Rules for Web Site Projects

Man, web projects are difficult. You've got design vs. functionality, compatibility vs. quality and so much more to combat, but often overlooked are the internal issues.

See, you've got to get a corporate sponsor. That's the person with the political clout to get things done, allocate resources, and sign invoices. Without him/her the whole project is DOA. The drawback is that in return for their clout they also get a say in how the web site comes together, and often they have no functional knowledge of how the sites actually work, or what it takes on the back-end for things to flow and ebb dynamically on the front-end. If they did have that level of understanding, I'd be doubly worried because that meant that they were puttering with computers when they should be minding the business that puts food on my table. Trust me, the former problem is a much better one to have. If you select a sponsor wisely, it will be somebody that you can communicate well with and whose strengths you you can build on.
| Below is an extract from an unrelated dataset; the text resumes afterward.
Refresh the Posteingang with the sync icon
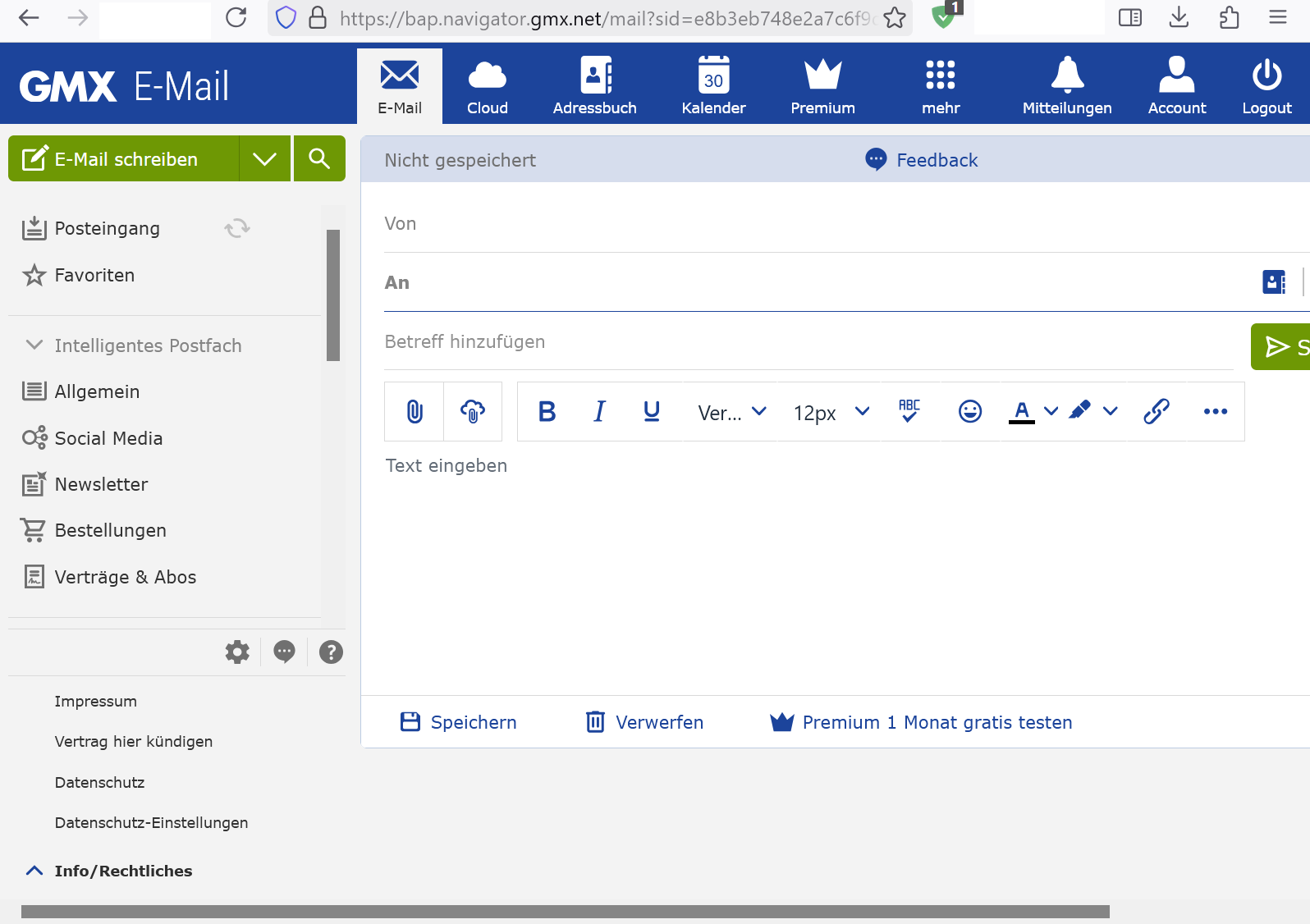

I was able to get a lot of good help from our President on our site.

There are three big issues to deal with early on that will save heartaches.
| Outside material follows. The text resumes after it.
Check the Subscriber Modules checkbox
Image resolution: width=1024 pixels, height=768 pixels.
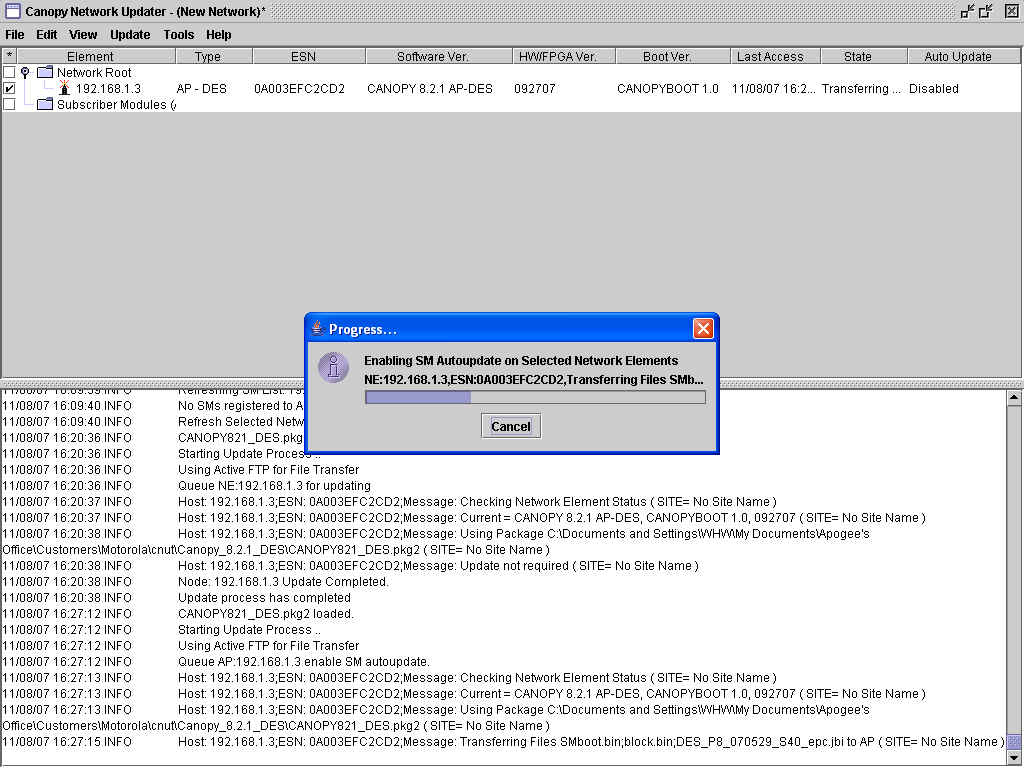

  1. Make sure and pick a sponsor that is local to you. Having a sponsor that is a hundred miles away can prove challenging in terms of communication and in terms of controlled revision reviews.
  2. Work out a common vocabulary, document it, and stick with it. That common vocabulary can be the Rosetta stone to translate between business and technical interests.
  3. Get marketing writing. This last point is so important. See, the big advantage of these liquid-dynamic sites is entirely built upon the data schema on the back-end. This schema is a literal translation of the aformentioned setup agreed to by marketing interests. One "slight" change in the setup can easily mean labor-intensive changes to databases and the code that extracates meaning from it.

There's more, but that's all I have time for tonight. We've had three "slight" schema changes and guess what? Our schedule is slightly off and my sponsor is getting testy, and from his point of view justifyably so. Yeah, all three of these rules were generated empirically. I violated or allowed to be violated all three. In the end, if you're the PM, it's your fault or glory. We'll get it done, and it will be right!